*Task instructions*. Pull every line of the listing below out word for word, leaving the pictures out of your answer.
··· Items
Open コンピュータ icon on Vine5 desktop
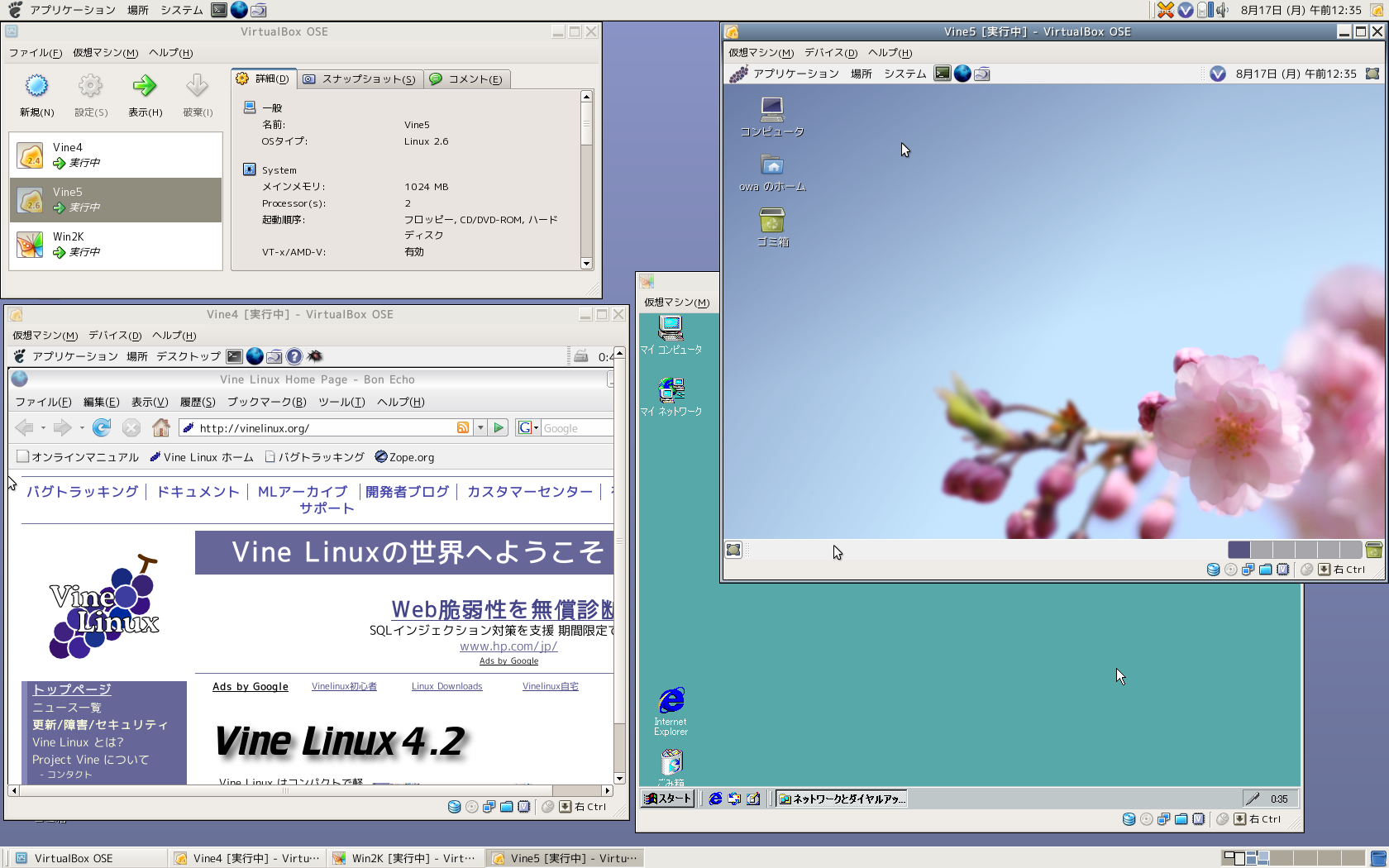The height and width of the screenshot is (868, 1389). pos(771,110)
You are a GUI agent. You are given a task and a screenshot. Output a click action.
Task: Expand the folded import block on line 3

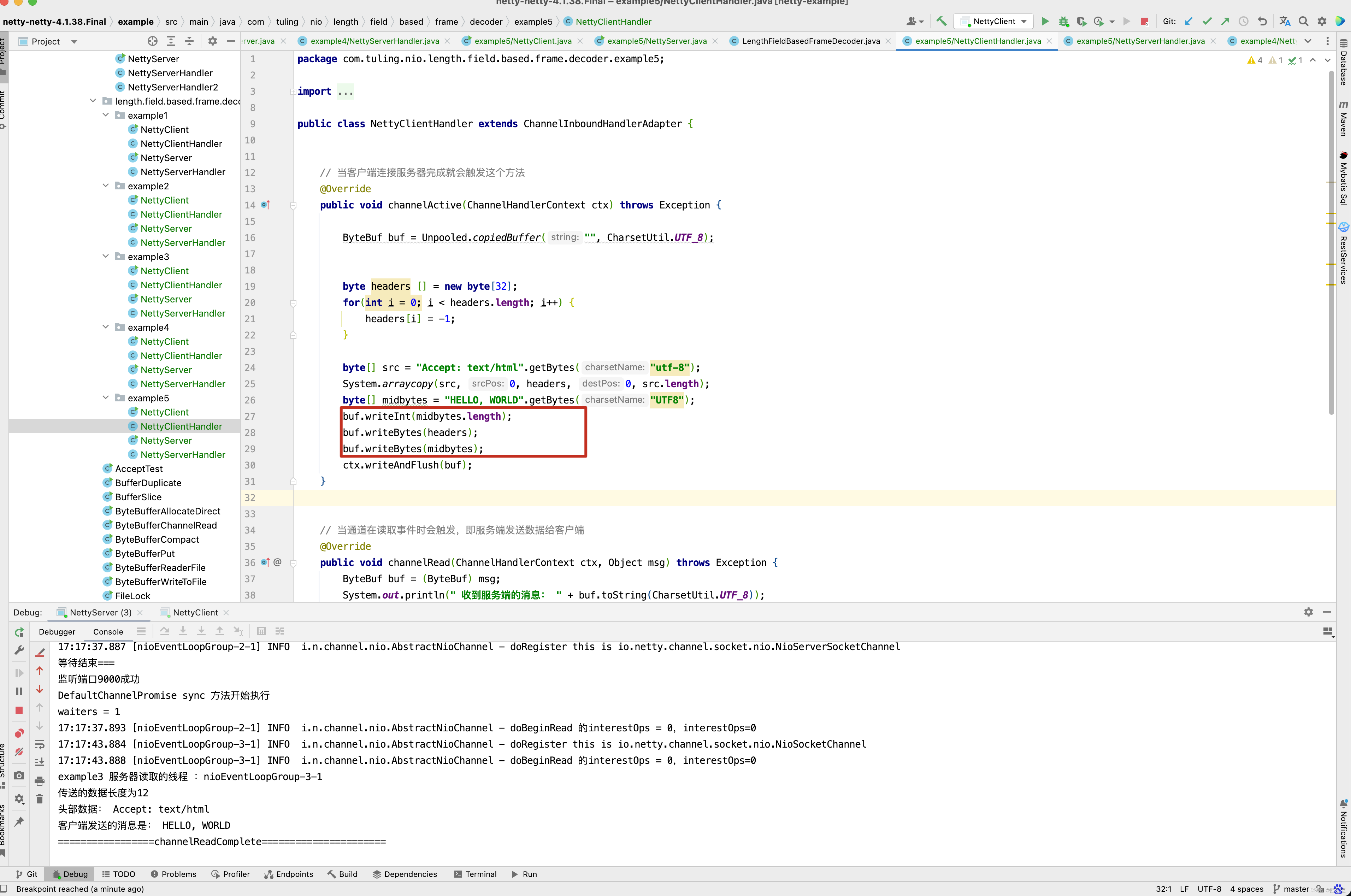tap(293, 92)
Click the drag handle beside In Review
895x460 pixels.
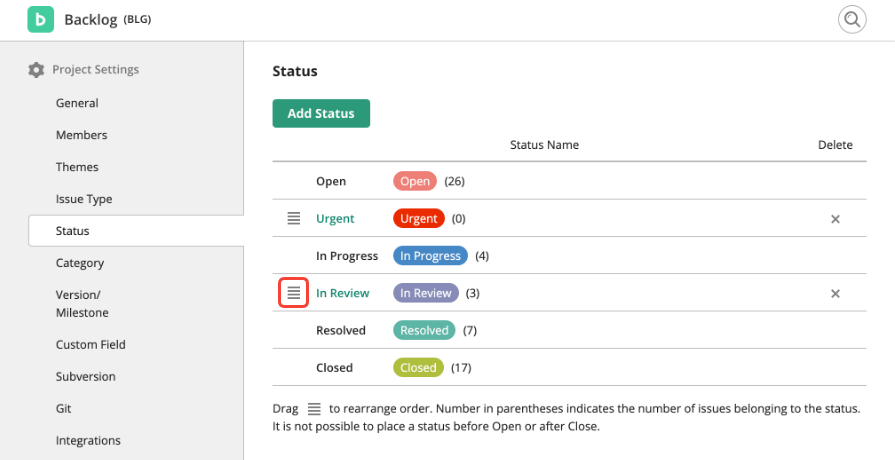(x=294, y=293)

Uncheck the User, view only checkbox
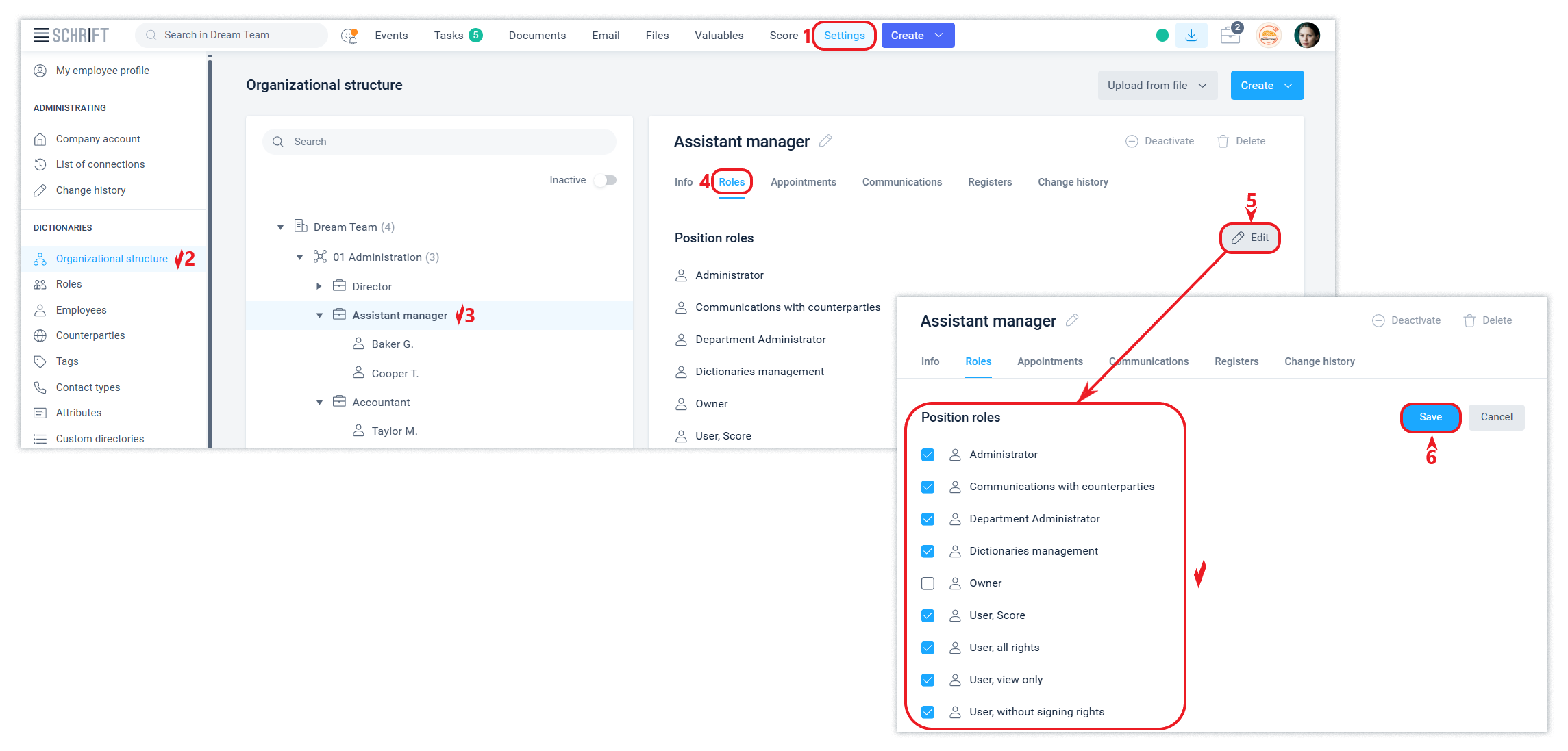pyautogui.click(x=928, y=680)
······
*Completed task*.
Open コンピュータ icon on Vine5 desktop
The height and width of the screenshot is (868, 1389). pos(771,110)
You are a GUI agent. You are given a task and a screenshot. Output a click action.
Task: Expand the folded import block on line 3

tap(293, 92)
Click the drag handle beside In Review
895x460 pixels.
(x=294, y=293)

Uncheck the User, view only checkbox
pyautogui.click(x=928, y=680)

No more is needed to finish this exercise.